Leading certification provider DNV GL has launched a Joint Industry Project (JIP) which will see the development of design validation standards for floating offshore wind turbines.
Engaging multiple stakeholders, the project — titled “Coupled Analysis of Floating Wind Turbines” — aims to develop a recommended practice for analysis and validation of floating offshore wind turbines; something which is viewed as a critical step on the route to commercialization of the technology. Uniquely, the project is the first of its kind in seeking validation methods which consider both wind turbine and floating platform systems, together with their interactions, within an integrated system.

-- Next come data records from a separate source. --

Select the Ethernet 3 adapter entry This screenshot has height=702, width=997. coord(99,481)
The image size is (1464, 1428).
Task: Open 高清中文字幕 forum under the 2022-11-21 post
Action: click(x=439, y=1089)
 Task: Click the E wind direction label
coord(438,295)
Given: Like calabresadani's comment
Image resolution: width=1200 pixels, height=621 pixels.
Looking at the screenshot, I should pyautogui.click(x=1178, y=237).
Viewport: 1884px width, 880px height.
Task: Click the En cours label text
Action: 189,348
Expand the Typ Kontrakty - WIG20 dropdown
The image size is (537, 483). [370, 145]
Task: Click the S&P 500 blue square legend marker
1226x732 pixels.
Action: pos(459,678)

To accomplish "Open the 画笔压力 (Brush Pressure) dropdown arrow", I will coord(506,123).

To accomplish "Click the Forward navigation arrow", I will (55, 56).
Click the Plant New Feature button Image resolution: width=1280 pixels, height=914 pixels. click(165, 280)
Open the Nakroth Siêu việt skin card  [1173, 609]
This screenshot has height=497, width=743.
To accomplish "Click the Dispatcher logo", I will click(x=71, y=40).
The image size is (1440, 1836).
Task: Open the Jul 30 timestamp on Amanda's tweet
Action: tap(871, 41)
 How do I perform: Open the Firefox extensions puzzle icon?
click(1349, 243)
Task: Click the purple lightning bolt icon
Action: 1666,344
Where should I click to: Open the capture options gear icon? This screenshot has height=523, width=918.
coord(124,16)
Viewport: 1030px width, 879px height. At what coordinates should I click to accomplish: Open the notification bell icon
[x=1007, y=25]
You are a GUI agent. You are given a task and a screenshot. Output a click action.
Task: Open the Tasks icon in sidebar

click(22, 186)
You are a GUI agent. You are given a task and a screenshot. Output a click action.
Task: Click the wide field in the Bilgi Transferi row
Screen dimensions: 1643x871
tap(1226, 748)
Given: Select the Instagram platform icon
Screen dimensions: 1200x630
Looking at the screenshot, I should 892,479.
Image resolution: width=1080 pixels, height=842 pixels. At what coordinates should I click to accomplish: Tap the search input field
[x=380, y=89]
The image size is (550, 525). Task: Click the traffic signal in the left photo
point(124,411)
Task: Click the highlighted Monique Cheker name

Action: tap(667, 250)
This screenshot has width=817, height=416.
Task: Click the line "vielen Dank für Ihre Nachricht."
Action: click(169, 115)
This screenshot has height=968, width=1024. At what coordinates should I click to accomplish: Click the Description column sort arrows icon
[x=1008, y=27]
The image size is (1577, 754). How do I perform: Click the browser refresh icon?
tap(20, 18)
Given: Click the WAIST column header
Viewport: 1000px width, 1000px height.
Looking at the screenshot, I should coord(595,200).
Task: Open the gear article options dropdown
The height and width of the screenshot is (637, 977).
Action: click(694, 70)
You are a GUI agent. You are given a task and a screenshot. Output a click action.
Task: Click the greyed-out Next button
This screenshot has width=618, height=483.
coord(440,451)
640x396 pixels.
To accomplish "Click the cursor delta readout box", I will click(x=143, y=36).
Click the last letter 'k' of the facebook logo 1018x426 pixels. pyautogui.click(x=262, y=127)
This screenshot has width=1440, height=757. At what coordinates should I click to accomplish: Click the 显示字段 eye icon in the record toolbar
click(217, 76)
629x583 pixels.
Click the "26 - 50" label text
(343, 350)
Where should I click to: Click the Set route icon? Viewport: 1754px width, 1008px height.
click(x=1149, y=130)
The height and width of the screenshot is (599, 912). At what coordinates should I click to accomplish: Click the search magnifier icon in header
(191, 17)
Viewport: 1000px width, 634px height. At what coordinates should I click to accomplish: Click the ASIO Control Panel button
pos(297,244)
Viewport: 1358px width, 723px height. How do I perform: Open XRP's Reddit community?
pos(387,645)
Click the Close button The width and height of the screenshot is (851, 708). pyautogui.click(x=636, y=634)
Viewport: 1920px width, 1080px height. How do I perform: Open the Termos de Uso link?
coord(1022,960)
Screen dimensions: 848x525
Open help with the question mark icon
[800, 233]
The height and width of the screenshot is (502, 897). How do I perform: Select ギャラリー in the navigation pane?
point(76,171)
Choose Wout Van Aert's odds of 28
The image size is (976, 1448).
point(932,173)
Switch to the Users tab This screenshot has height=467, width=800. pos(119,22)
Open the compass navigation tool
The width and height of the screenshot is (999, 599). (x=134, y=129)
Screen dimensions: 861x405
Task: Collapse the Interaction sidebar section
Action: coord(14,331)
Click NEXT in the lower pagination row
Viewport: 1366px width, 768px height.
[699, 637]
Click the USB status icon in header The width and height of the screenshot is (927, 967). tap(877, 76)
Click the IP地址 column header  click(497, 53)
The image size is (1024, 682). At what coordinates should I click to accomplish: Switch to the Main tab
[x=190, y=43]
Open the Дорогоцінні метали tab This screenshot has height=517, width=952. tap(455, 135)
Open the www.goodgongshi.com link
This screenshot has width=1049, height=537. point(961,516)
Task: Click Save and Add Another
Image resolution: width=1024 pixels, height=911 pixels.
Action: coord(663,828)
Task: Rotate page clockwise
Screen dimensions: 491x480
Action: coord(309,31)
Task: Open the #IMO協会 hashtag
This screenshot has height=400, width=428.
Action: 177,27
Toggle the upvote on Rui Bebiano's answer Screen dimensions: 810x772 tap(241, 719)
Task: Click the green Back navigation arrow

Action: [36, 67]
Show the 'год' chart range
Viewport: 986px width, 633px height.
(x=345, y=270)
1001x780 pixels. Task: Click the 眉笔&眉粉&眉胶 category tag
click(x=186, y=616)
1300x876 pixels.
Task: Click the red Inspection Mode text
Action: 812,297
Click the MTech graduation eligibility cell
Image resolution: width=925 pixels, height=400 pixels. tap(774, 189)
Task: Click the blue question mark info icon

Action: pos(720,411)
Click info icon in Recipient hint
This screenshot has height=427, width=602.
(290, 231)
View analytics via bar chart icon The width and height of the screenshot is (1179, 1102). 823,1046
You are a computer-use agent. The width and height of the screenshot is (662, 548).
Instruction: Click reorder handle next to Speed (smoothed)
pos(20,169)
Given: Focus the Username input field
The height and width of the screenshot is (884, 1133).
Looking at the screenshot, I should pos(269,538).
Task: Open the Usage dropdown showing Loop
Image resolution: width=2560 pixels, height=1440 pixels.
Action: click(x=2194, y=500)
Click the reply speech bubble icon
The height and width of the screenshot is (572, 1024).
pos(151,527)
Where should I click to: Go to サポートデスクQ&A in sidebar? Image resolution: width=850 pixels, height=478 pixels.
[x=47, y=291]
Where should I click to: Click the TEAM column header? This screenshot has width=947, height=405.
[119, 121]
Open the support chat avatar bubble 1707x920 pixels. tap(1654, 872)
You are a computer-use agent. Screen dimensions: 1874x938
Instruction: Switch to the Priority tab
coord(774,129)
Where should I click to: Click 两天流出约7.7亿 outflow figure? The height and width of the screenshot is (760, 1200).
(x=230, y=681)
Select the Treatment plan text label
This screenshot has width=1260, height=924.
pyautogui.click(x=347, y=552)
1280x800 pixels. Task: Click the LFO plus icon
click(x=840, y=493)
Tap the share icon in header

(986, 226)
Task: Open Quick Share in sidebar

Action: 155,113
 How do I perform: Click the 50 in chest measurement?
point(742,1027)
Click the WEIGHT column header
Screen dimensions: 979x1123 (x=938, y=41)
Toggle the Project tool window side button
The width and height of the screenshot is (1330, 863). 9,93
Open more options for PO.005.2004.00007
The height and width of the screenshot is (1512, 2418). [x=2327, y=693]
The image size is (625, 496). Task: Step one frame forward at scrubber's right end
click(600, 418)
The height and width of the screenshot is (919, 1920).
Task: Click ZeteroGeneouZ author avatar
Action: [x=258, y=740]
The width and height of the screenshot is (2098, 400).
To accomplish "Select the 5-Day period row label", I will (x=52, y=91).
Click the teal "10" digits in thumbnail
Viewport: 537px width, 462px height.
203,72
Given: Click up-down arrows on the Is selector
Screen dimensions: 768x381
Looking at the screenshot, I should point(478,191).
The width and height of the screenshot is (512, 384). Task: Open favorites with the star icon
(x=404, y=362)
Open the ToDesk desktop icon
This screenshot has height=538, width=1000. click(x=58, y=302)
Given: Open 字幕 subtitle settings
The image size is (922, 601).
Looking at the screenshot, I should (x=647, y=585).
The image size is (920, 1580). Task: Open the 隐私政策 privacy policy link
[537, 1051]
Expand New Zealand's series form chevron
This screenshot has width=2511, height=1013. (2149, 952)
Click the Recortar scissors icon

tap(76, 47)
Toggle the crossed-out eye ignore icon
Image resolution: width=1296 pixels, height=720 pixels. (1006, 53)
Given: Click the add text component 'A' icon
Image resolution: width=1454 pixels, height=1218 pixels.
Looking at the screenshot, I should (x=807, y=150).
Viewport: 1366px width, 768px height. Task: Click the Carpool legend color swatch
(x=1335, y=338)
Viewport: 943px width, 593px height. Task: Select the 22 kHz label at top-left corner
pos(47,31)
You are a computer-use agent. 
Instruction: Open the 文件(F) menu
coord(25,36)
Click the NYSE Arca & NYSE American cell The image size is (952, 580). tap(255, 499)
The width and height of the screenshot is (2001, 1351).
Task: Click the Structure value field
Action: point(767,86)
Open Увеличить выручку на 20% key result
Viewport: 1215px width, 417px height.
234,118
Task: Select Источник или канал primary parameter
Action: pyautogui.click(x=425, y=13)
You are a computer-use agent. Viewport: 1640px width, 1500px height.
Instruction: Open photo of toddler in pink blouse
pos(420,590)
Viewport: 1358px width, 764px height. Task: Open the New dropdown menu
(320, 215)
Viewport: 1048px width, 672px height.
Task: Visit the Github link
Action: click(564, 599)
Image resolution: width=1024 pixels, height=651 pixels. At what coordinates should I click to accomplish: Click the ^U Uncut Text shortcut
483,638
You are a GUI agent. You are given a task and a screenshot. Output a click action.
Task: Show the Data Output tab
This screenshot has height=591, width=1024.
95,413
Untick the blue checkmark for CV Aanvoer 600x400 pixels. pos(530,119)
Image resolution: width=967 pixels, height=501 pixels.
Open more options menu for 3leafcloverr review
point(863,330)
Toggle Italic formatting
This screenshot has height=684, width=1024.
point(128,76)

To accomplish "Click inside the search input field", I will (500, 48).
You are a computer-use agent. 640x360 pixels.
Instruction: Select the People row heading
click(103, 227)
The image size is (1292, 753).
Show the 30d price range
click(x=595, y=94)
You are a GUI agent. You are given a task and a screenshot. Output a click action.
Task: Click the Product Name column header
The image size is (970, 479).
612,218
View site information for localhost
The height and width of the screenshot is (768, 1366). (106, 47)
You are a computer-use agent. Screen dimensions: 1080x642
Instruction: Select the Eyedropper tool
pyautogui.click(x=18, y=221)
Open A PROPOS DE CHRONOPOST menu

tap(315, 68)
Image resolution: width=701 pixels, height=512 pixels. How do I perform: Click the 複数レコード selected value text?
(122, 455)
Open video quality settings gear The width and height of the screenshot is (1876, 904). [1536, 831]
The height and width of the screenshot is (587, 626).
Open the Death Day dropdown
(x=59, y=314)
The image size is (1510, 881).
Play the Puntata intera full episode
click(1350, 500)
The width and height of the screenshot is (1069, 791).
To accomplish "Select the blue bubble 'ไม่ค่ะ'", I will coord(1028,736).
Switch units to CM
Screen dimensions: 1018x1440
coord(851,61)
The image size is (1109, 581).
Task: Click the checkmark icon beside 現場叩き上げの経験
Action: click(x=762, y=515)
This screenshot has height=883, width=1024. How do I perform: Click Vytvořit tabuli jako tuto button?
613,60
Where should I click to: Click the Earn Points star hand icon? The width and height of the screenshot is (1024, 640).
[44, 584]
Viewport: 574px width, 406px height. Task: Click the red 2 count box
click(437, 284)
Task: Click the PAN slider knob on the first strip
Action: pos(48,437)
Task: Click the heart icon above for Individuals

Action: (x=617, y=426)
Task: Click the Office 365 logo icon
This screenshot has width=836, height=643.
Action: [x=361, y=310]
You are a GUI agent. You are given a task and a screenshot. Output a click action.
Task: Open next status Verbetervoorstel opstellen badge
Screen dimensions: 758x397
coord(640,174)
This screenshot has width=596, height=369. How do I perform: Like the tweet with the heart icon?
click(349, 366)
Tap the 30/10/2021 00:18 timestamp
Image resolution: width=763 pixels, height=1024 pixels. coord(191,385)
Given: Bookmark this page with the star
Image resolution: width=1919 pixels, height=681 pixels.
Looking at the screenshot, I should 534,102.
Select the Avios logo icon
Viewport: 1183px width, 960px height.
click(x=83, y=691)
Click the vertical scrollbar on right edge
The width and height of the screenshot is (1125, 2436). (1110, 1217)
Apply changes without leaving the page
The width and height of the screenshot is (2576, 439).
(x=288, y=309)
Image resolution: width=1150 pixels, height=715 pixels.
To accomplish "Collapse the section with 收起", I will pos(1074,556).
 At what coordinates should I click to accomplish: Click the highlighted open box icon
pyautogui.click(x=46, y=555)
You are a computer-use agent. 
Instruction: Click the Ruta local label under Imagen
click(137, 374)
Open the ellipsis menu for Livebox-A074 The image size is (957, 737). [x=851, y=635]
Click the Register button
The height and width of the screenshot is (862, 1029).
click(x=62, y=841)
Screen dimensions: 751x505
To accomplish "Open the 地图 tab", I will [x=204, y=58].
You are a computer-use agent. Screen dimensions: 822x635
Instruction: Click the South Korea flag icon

“It’s the right moment for this development,” Luca Vita, project manager of the JIP and senior engineer at DNV GL — Energy, Renewables Certification, told Renewable Energy World. “Not only are there business needs, but since there’s now a good amount of industry experience surrounding floating wind technologies, we’re in a good position to develop a recommended practice.”
According to Vita, many companies are arriving on an emerging floating market with demonstration projects.
“They’re bringing with them varying floating wind design solutions, and different industry background,” Vita said. “So what is needed is a widely recognized, unified approach providing practical methods to prepare analysis and validate design models in accordance with the requirements set out in established standards.”
He said that the lack of a common agreement on the optimal approach to conduct analyses during the different stages of the design process adds potential risk factors and time delays in the project development and in the cost evaluation of new conceptual designs.
Alongside other industry parties, Vita believes filling this gap will accelerate the development of floating technology in terms of cost, efficiency and safety, as well as its utility-scale deployment.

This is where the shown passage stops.